Here are some things to think about to update your influencer strategy and start engaging impactful micro-influencers: 

Rearrange Your Budget

Instead of dropping thousands on a macro-influencer, divide the same amount among many micro-influencers. If you are not sold on the micro-influencer concept, spend half of your budget on one mega-influencer and then divide the other half among macro-influencers. Track the ROI and let it speak to how much more engagement and brand awareness you receive from the macro-influencer versus the pool of micro-influencers.
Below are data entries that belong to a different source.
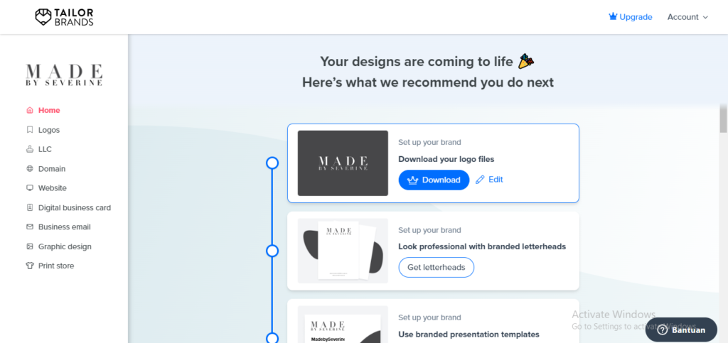Click the LLC stamp icon

point(29,150)
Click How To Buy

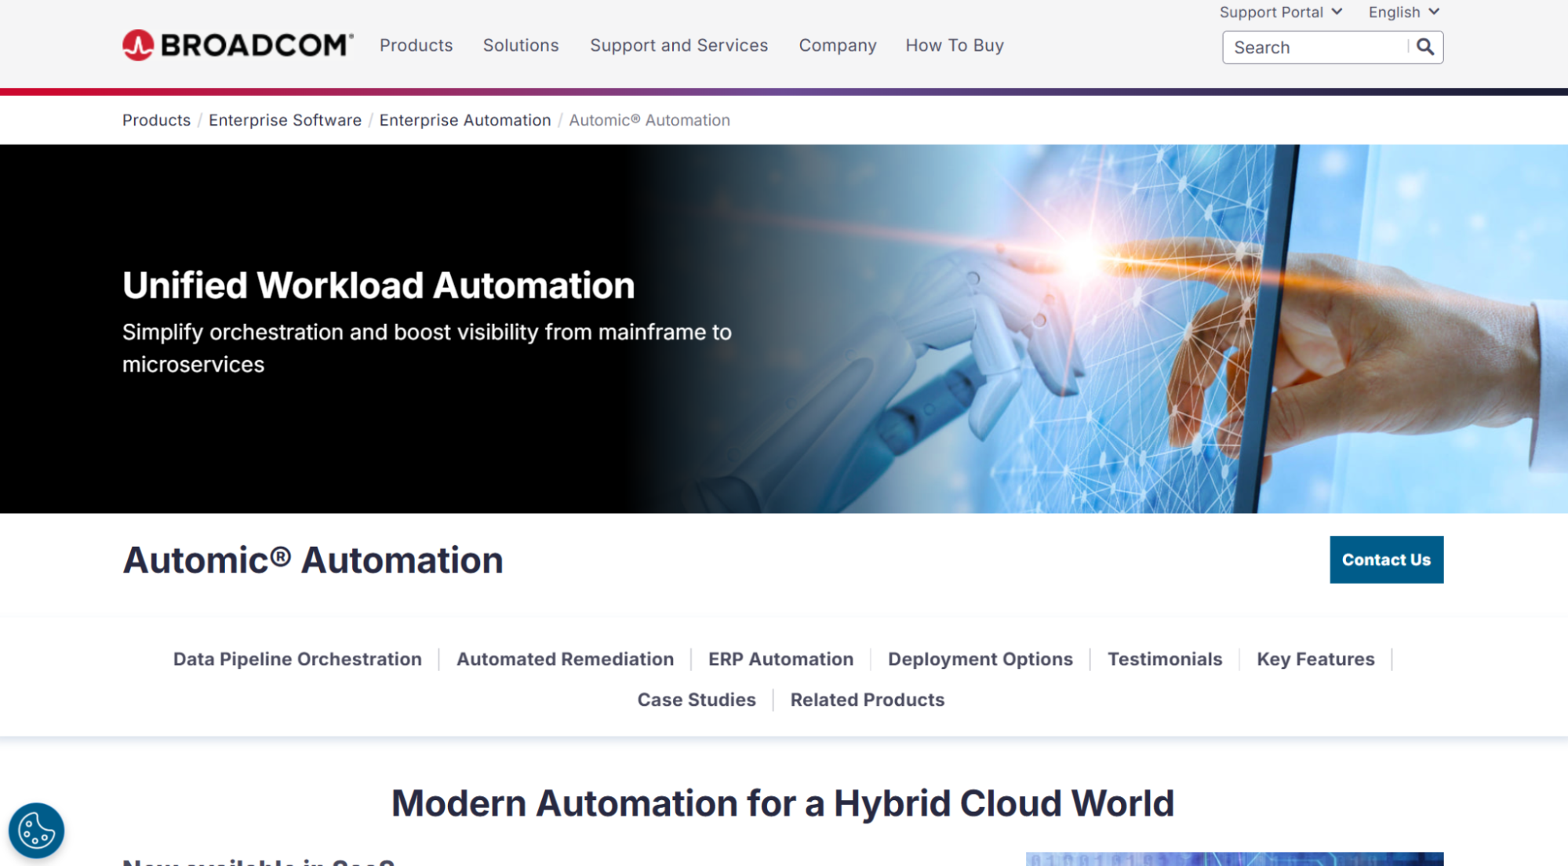tap(954, 45)
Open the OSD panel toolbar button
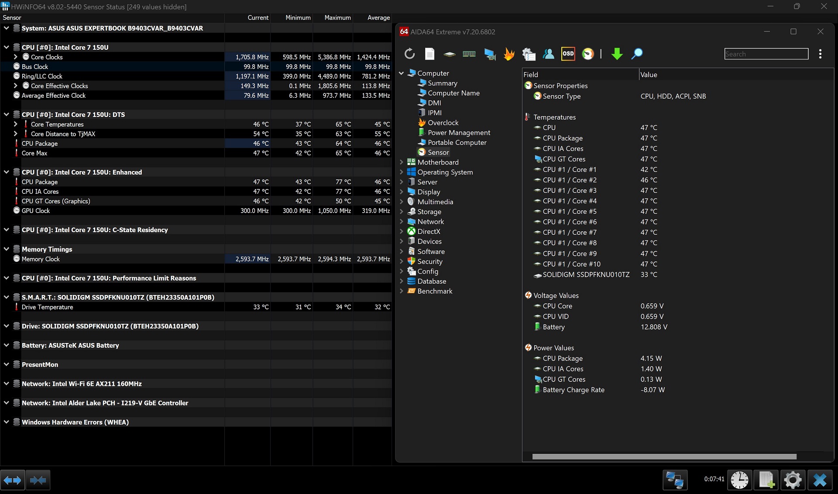The height and width of the screenshot is (494, 838). [568, 54]
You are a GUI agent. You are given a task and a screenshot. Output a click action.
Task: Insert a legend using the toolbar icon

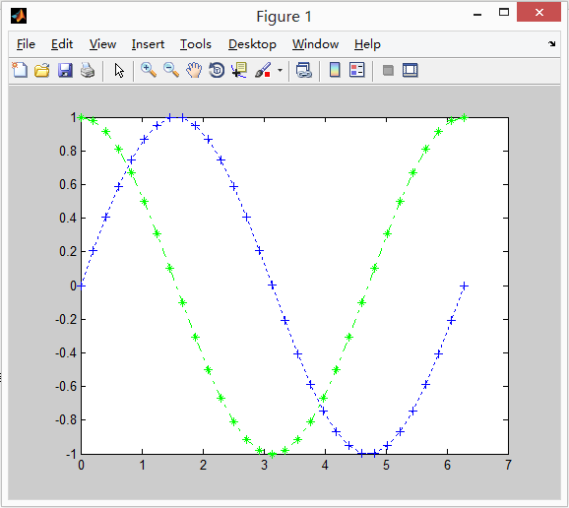click(357, 70)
Narrow Your Target Audience

The secret to a successful influencer marketing strategy is knowing what audience you are targeting inside-out. How do they behave online AND offline? What products are they already talking about? How are they currently talking about your brand? Look beyond the normal demographics and find out everything and anything you can about them. This will help ensure that you are choosing the right micro-influencers for your brand and your consumers.
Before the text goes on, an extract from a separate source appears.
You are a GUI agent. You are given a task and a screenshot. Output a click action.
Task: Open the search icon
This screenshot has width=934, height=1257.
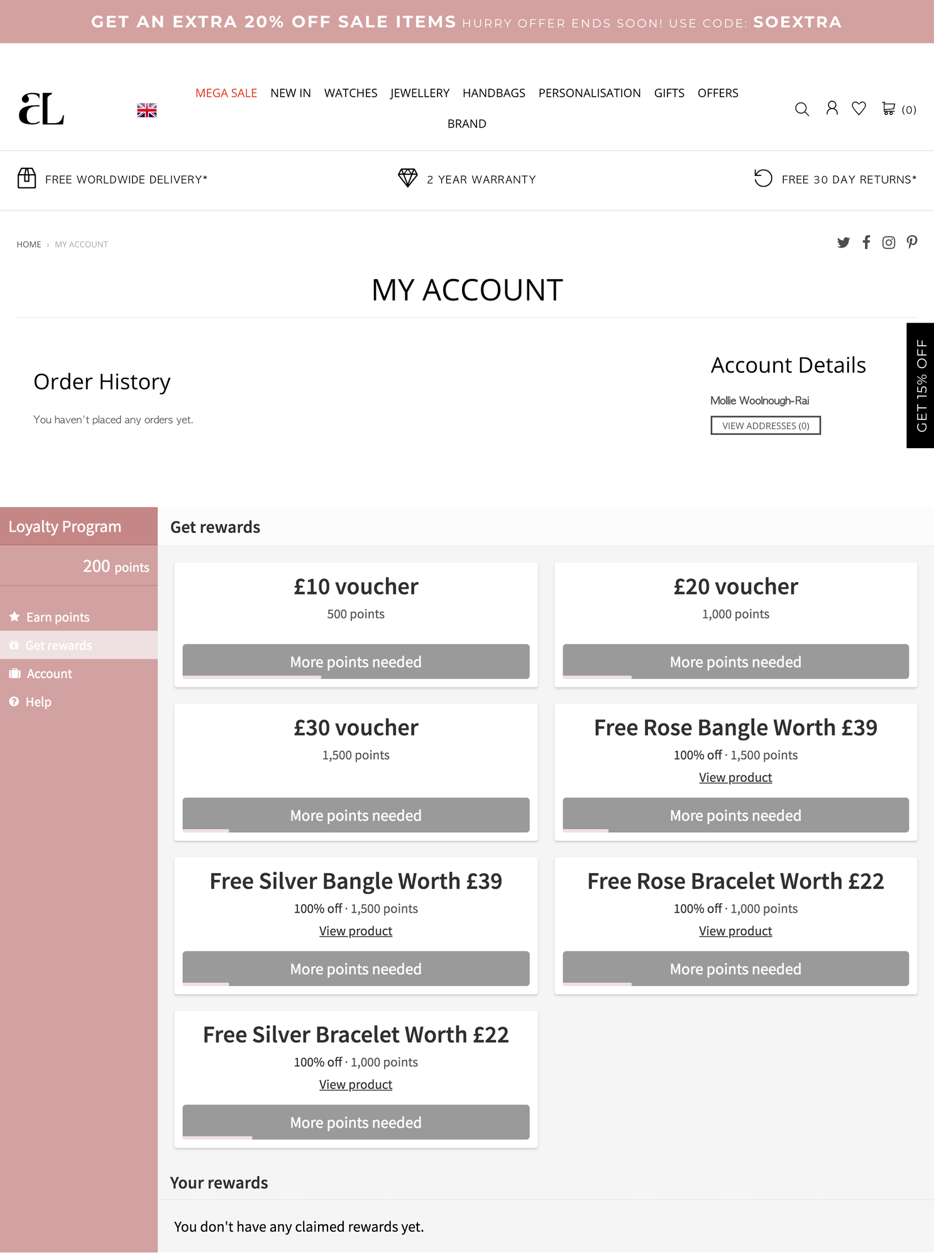pyautogui.click(x=802, y=109)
Track How Your Target Audience Currently Engages With Influencers

This is a step that a lot of brands miss, and pay for down the road. You absolutely have to know how your target audience currently engages with influencers to know what influencers are going to be right for your brand to use. For example, if your current target audience is not engaging with influencers at all, you want to make sure that your influencer strategy is very authentic and feels like a natural part of your consumers’ dialogue online. If they hint a bit of ‘sales’ material at all, they will tune it out. If they are regularly engaging with influencers, you will want to track how they are engaging with them and look at what attributes the influencers they are engaging with have in common. This will help you pick out similar influencers to use.
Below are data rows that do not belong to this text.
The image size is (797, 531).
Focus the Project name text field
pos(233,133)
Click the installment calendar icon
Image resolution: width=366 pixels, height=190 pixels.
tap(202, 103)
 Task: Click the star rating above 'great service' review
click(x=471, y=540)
Do Your Own Influencer Homework

They are hundreds of agencies ready and willing to choose your influencers for you. I’m not saying to not let them help you along the way, but I am saying that you need to do your own homework first. Take a look at what influencers are out there that might be relevant for your brand. Keep your target audience in mind. If your consumers have a lower income bracket, you don’t want to use an influencer that is constantly dressed in designer clothes with their matching designer purses. You also would not want to pick an influencer that is always on vacations in foreign countries with beautiful ocean views from their hotel room. You will want to pick an influencer who is more showing their day-to-day moments in life and not always showing off an extravagant lifestyle. However, if your target audience has a higher income, you will want to look at micro-influencers that are sharing lavish photos of their extravagant lifestyle. At the end of the day, you want to choose micro-influencers that are living a lifestyle similar to that of your target audience so they can relate to the influencer on an authentic level.

Don’t Force It

If your target audience is not responding to micro nor macro influencers, don’t force influencer marketing on them. Using influencers to sell your products/services do not work for every target audience. Sometimes an audience is too independent to care what others are doing or spending their money on, or sometimes they are so burnt out from the unauthentic macro-influencer phase that they can even see through micro-influencers and they do not want any of it. As with anything in social media, it’s a great idea to test and put some money behind influencer marketing to see if it works for you, but it’s even more important to learn from the experience and stop if it isn’t working for your brand.


Hopefully some of these tips will be helpful as you embark on your influencer marketing strategy. Remember the most important thing is that consumers are becoming more and more savvy, craving real, authentic experiences that fit into their current lifestyles. Micro-influencers can have a greater impact than macro-influencers because their communities are more likely built around similar values and interests.